Then I create and train the model:
model = RNN(2476)
optimizer = torch.optim.Adam(model.parameters(), lr=1e-4)
loss_function = nn.CrossEntropyLoss()
lr_scheduler = torch.optim.lr_scheduler.StepLR(optimizer, step_size=30, gamma=0.1)
model.train()
EPOCHS = 25
BATCH_SIZE = 64
epoch_loss = []
for ii in range(EPOCHS):
for i in range(1, X_train.size()[0]//BATCH_SIZE+1):
x_train = X_train[(i-1)*BATCH_SIZE:i*BATCH_SIZE]
labels = y_train[(i-1)*BATCH_SIZE:i*BATCH_SIZE]
optimizer.zero_grad()
y_pred = model(x_train)
y_pred = y_pred.round()
single_loss = loss_function(y_pred, labels.long().squeeze())
single_loss.backward()
optimizer.step()
lr_scheduler.step()
print(f"\rBatch {i}/{X_train.size()[0]//BATCH_SIZE+1} Trained: {i*BATCH_SIZE}/{X_train.size()[0]} Loss: {single_loss.item():10.8f} Step: {lr_scheduler.get_lr()}", end="")
epoch_loss.append(single_loss.item())
print(f'\nepoch: {ii:3} loss: {single_loss.item():10.8f}')
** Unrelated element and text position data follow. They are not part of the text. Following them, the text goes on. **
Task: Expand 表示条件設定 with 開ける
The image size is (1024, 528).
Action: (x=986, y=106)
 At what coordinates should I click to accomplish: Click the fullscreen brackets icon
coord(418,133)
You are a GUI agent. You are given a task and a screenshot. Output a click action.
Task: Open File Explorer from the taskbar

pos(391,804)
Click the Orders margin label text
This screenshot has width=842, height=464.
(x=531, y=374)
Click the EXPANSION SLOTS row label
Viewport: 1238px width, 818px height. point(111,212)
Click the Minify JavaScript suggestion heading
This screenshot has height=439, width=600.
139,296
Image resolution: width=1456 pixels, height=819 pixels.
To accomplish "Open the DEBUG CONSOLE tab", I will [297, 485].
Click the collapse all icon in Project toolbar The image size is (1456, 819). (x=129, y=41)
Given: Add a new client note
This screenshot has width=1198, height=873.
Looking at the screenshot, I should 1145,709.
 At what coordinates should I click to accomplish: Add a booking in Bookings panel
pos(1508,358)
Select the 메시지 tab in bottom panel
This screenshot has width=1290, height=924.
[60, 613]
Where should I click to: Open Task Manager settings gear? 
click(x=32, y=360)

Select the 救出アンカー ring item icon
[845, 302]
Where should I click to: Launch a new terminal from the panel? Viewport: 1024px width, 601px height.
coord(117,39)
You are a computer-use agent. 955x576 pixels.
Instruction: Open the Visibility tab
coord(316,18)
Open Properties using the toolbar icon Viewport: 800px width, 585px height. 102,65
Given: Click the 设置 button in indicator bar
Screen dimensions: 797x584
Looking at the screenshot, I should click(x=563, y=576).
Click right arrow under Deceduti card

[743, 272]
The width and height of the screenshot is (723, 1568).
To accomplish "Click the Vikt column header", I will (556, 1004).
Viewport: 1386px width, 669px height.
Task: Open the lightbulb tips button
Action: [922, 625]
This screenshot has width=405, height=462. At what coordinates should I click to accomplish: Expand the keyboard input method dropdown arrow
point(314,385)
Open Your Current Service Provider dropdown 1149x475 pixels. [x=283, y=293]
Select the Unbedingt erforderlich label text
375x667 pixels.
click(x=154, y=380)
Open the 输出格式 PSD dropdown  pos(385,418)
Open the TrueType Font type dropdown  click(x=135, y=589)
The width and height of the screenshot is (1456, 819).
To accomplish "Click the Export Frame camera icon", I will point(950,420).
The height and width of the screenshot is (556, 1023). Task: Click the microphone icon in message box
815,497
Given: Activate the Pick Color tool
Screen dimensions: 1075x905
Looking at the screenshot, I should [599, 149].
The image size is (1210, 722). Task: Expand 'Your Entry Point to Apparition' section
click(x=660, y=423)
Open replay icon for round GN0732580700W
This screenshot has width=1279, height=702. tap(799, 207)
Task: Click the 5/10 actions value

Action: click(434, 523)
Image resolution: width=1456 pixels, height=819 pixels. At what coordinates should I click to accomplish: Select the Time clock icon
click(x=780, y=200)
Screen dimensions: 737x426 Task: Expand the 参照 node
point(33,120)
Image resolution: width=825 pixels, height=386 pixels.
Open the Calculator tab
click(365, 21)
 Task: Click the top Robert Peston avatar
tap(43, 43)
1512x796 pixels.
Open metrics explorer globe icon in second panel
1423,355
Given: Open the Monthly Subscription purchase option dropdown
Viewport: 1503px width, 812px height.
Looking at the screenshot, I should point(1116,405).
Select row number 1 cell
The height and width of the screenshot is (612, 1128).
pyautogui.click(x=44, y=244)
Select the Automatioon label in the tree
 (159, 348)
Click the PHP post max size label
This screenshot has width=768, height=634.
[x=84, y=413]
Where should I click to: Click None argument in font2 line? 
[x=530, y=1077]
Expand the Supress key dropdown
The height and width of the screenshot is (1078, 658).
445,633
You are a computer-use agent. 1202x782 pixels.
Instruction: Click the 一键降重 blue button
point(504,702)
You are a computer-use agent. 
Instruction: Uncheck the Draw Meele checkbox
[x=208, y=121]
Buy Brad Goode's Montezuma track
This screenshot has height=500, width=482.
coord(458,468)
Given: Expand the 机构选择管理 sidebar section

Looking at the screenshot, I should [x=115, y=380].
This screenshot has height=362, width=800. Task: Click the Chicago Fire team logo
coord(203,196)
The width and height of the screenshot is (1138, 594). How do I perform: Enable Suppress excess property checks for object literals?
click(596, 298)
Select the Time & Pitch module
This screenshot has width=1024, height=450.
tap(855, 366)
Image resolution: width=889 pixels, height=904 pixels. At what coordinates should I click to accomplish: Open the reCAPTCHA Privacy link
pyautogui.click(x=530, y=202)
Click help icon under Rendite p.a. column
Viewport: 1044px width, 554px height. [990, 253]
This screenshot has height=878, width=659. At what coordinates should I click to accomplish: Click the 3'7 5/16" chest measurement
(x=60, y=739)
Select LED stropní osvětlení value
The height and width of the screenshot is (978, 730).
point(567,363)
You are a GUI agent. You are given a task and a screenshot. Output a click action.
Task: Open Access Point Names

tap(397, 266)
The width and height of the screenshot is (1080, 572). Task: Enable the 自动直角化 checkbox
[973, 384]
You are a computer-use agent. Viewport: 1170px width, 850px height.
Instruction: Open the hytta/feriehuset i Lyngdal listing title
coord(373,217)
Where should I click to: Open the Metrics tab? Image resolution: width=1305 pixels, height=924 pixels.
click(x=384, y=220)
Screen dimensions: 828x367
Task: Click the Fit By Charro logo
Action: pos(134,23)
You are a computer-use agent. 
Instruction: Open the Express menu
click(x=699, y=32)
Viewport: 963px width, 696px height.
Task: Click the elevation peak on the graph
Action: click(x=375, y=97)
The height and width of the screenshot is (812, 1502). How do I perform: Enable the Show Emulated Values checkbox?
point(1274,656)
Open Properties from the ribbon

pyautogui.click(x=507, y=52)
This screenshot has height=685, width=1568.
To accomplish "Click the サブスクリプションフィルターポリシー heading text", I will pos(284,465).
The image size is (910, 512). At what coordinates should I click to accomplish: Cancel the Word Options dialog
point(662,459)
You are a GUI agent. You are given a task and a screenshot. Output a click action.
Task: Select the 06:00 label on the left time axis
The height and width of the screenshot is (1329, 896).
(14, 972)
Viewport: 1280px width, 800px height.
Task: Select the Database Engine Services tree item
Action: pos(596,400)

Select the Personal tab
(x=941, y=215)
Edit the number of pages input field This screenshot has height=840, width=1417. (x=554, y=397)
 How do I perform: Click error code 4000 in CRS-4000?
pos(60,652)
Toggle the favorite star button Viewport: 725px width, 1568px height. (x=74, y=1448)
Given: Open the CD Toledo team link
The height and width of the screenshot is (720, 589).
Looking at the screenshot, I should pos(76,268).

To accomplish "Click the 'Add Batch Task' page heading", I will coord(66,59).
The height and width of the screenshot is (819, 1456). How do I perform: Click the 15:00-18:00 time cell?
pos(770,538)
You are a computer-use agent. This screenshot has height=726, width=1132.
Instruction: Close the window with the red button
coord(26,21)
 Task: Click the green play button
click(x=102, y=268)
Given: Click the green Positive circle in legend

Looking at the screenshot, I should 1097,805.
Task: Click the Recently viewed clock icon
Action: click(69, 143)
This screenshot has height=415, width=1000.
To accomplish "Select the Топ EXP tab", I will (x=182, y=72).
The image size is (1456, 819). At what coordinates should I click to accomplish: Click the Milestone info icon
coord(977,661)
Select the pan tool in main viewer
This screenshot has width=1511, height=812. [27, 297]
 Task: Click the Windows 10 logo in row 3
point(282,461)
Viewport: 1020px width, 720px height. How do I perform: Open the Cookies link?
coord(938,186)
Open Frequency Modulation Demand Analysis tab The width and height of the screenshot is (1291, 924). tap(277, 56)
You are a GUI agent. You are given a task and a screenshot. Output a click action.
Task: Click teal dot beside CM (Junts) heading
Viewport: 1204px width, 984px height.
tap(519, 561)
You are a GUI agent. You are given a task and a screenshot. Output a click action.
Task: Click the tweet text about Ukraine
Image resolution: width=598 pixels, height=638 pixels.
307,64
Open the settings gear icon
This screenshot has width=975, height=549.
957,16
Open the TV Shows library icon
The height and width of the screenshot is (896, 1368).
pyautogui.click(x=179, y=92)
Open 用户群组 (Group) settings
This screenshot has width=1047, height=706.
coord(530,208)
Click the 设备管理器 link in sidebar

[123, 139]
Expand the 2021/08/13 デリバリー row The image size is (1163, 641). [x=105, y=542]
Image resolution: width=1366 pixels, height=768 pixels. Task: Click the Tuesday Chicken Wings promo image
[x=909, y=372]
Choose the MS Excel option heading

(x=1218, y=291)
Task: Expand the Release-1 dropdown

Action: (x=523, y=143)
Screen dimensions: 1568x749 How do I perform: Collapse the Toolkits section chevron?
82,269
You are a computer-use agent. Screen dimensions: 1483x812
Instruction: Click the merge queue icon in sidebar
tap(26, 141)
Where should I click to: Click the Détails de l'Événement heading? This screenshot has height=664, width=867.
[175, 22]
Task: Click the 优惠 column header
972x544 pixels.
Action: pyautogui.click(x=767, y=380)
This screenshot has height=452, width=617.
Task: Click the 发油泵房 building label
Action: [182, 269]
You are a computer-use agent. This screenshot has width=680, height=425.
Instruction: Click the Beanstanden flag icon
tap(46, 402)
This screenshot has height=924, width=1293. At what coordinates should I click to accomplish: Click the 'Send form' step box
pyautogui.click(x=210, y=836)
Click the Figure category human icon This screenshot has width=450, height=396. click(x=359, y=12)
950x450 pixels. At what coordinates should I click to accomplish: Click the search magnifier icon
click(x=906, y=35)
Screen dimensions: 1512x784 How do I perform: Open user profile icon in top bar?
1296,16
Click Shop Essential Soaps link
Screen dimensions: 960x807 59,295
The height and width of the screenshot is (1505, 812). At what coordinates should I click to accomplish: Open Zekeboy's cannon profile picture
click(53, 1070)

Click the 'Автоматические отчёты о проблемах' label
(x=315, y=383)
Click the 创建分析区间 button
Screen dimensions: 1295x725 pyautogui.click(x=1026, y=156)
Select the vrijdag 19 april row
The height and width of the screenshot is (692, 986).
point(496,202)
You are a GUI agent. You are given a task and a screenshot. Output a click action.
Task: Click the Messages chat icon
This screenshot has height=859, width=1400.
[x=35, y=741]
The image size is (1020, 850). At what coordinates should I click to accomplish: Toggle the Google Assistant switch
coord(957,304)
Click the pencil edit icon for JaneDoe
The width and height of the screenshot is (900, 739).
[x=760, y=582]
This is the output when training the model:
Batch 353/354 Trained: 22592/22644 Loss: 0.86013699 Step: [1.0000000000000007e-21]
epoch: 0 loss: 0.86013699
Batch 353/354 Trained: 22592/22644 Loss: 0.81326193 Step: [1.0000000000000014e-33]
epoch: 1 loss: 0.81326193
Batch 353/354 Trained: 22592/22644 Loss: 0.87576205 Step: [1.0000000000000022e-45]
epoch: 2 loss: 0.87576205
Batch 353/354 Trained: 22592/22644 Loss: 0.92263710 Step: [1.0000000000000026e-57]
epoch: 3 loss: 0.92263710
Batch 353/354 Trained: 22592/22644 Loss: 0.90701210 Step: [1.0000000000000034e-68]
epoch: 4 loss: 0.90701210
Batch 353/354 Trained: 22592/22644 Loss: 0.92263699 Step: [1.0000000000000039e-80]
epoch: 5 loss: 0.92263699
Batch 353/354 Trained: 22592/22644 Loss: 0.82888693 Step: [1.0000000000000044e-92]
epoch: 6 loss: 0.82888693
Batch 353/354 Trained: 22592/22644 Loss: 0.81326193 Step: [1.000000000000005e-104]]
epoch: 7 loss: 0.81326193
Batch 353/354 Trained: 22592/22644 Loss: 0.87576205 Step: [1.0000000000000055e-115]
epoch: 8 loss: 0.87576205
Batch 353/354 Trained: 22592/22644 Loss: 0.82888693 Step: [1.0000000000000062e-127]
epoch: 9 loss: 0.82888693
Batch 353/354 Trained: 22592/22644 Loss: 0.81326199 Step: [1.0000000000000067e-139]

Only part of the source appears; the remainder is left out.